Sharon Beals is an award-winning author and phtoographer.

Type: Author | From: Audubon Magazine


Migratory Bird Act

This may be too delayed a response for anonymous who posted his comment over six months ago, but I thought I would at least defend the comments by Ken Kauffman about the collection of nests. I think Ken was just trying to enlighten people, like the person who had picked up the nest I scanned, that the private possession of nests is a violation of the Migratory Bird Act; a law enacted to protect birds enacted at the height of amateur ornithology and and the trade in feathers for millinery fashion, as well as egg collecting for food.

What is missing from this abbreviation of the original full-length article is the inspiration for making the nest photographs, Scott Weidensaul's amazing book. Living on the Wind, which not only talks about the feat of migration, but also the survival issues facing birds. I had been looking for a way to reach a non-birding audience to create a curiosity about birds, and the nest portraits, beginning with the innocently collected and photographed "illegal" nests, were striking a chord. When I learned about their illegitimacy, but was convinced that the nests photographs would be ambassadors for birds, I was lucky enough to be able to work in real science collections and to do a book.

If you do happen to get your hands on my book, which was born out of this first encounter with a nest, you will see that I too care deeply about the survival issues that are affecting so many species of birds, and have written at length about what we might do in our own lives to protect them, both in my author statement, and in the essays about the builders of the nests.

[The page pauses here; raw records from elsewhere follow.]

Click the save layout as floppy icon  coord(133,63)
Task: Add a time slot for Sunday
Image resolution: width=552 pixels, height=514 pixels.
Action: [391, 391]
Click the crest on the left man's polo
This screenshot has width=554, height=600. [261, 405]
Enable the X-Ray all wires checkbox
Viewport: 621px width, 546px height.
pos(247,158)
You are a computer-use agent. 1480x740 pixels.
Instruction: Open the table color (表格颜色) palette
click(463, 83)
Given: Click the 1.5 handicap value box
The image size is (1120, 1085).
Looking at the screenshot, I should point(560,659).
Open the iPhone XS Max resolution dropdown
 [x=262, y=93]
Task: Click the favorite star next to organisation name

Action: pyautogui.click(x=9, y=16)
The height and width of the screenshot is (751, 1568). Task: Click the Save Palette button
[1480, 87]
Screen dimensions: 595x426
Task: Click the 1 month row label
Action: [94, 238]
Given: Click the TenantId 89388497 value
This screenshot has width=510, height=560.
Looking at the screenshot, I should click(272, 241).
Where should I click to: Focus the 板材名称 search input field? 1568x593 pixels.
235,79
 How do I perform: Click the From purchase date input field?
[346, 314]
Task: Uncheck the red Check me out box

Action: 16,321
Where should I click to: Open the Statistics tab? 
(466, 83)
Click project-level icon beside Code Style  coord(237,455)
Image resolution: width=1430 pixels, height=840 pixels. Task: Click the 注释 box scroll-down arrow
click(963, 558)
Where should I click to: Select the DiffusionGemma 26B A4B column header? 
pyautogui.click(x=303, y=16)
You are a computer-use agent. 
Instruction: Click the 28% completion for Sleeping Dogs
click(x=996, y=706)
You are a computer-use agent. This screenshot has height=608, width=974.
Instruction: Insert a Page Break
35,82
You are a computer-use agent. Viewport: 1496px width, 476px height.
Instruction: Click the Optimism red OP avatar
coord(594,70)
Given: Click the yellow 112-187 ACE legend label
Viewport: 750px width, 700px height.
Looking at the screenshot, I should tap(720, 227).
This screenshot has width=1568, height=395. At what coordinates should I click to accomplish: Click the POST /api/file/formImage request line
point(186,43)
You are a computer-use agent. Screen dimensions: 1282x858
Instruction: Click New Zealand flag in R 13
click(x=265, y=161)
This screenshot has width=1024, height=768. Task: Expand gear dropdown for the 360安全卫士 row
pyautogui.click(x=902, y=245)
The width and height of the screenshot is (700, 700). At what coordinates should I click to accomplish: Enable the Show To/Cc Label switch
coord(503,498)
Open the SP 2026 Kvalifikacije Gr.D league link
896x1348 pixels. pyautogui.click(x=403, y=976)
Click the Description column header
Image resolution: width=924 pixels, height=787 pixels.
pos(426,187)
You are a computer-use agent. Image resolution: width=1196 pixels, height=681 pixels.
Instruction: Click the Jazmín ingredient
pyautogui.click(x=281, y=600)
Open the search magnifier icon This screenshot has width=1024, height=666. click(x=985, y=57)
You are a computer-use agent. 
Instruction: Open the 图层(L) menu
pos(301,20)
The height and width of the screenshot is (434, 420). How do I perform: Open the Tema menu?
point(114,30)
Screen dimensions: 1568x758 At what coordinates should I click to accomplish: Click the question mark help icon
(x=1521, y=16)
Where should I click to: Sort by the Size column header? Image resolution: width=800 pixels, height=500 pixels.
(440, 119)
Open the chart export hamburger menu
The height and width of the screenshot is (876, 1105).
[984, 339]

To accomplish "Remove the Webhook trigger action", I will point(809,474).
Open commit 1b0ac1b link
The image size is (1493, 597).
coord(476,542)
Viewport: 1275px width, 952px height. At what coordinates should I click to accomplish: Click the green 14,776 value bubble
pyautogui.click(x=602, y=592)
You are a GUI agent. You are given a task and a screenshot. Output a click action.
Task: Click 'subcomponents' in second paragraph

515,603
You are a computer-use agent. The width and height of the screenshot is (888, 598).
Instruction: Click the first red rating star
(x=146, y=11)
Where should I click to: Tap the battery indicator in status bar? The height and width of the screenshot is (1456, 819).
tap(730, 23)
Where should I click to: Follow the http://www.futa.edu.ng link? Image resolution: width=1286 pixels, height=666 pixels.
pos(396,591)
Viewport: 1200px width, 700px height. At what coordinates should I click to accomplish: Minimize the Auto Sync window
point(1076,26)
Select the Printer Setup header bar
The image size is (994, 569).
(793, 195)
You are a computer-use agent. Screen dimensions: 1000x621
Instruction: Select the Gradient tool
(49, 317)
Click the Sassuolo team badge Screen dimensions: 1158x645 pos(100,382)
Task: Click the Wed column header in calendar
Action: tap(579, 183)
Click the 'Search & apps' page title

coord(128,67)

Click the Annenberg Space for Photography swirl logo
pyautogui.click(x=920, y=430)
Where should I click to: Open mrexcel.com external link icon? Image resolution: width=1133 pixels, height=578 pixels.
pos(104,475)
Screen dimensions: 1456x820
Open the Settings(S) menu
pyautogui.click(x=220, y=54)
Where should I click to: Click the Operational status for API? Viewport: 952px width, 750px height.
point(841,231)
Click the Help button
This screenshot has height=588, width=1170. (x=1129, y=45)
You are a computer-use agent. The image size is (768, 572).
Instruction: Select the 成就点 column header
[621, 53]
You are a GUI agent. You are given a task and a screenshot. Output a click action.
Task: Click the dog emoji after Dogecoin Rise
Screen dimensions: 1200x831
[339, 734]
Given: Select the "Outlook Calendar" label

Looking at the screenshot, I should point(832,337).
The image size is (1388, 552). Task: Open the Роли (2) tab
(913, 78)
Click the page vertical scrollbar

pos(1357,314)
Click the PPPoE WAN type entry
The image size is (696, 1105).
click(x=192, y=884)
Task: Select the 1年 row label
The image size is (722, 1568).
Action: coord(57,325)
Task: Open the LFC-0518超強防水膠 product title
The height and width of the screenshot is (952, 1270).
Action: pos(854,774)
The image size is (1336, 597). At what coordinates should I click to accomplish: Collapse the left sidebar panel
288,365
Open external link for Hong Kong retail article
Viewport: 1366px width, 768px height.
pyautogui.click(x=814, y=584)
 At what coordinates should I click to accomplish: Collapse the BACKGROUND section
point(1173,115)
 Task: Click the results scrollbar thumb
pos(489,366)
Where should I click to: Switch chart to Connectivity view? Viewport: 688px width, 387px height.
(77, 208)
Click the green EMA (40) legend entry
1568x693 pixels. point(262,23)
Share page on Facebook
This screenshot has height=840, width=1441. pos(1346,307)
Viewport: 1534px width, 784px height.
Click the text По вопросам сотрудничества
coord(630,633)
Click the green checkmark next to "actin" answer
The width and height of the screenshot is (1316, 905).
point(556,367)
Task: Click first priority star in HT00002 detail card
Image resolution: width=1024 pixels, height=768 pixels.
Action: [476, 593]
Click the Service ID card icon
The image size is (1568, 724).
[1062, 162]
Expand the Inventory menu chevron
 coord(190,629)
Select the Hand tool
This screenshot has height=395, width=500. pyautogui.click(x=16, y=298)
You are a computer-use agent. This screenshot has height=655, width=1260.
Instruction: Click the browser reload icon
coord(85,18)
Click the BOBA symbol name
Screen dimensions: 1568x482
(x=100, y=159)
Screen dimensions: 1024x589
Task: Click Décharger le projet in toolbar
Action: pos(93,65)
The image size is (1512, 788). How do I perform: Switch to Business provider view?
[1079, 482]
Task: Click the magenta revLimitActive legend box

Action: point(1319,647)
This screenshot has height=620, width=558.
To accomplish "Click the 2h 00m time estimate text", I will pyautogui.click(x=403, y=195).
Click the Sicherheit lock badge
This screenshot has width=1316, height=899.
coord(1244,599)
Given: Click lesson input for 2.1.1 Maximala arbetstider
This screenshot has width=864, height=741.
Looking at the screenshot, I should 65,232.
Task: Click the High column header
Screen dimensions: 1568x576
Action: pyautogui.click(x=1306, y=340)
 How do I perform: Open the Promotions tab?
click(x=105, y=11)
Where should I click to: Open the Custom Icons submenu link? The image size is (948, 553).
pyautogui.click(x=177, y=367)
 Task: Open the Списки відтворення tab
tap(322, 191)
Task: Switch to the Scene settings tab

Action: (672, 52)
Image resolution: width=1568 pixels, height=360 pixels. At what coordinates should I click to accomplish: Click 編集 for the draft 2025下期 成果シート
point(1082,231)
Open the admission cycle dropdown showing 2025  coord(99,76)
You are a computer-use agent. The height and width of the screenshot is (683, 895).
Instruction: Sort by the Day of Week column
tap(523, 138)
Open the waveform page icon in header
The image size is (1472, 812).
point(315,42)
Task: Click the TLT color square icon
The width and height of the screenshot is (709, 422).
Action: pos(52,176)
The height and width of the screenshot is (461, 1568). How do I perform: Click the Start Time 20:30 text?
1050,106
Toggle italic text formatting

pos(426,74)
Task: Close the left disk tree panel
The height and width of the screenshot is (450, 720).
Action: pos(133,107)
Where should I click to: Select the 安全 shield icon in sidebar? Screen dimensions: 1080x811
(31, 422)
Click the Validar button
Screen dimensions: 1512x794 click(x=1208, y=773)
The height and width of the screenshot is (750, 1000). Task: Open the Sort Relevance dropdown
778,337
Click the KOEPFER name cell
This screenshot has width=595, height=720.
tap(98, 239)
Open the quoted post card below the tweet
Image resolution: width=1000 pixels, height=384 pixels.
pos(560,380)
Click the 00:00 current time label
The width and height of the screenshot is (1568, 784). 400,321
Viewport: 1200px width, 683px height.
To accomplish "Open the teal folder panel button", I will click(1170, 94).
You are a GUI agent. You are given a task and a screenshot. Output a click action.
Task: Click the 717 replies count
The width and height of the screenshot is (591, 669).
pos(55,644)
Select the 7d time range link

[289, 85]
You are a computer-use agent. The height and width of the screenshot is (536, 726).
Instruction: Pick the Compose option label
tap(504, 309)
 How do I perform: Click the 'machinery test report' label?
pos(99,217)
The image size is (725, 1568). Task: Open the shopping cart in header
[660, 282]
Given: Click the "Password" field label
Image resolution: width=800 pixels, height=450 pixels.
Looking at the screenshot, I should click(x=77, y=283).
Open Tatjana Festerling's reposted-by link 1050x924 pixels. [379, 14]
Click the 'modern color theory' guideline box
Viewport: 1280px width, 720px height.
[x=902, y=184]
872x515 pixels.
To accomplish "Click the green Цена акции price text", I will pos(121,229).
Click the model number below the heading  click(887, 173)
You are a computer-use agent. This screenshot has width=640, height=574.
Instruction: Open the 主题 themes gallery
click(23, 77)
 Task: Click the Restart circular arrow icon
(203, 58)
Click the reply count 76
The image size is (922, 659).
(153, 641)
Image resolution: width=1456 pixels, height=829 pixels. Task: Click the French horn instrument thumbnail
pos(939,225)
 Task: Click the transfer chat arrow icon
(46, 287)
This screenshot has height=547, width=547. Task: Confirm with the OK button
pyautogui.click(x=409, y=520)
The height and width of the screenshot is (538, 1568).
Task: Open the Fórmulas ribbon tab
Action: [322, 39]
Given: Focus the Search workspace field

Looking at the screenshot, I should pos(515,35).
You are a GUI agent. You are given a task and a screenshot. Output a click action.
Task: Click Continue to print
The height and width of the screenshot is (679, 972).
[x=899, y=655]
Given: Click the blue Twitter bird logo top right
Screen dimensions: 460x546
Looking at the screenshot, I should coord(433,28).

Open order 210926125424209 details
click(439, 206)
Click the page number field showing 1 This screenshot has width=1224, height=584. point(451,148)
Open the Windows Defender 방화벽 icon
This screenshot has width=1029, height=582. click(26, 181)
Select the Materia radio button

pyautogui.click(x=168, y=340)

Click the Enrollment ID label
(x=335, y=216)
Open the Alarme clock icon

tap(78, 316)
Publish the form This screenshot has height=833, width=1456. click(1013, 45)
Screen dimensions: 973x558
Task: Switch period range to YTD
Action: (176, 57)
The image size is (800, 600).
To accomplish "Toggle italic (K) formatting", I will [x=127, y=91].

My friend's nests were donated to a science collection for educational use. Thank you for raising the question and letting me respond.

Sharon Beals

Birds are Awesome

Fascinating article! I've always wondered: Where to birds live/sleep/take refuge outside of nesting season?

Birds under seige

I am surprised and disappointed that Audubon would print an article critical of laws protecting birds' nests and suggesting that birds "were under seige" at the time they were passed. Close to a third of all bird species are currently threatened with extinction, and it is not "ironic" that these laws are there, but critical that these laws be enforced and supported. The pictures are beautiful and nests are miraculous. So let's protect the nest-makers.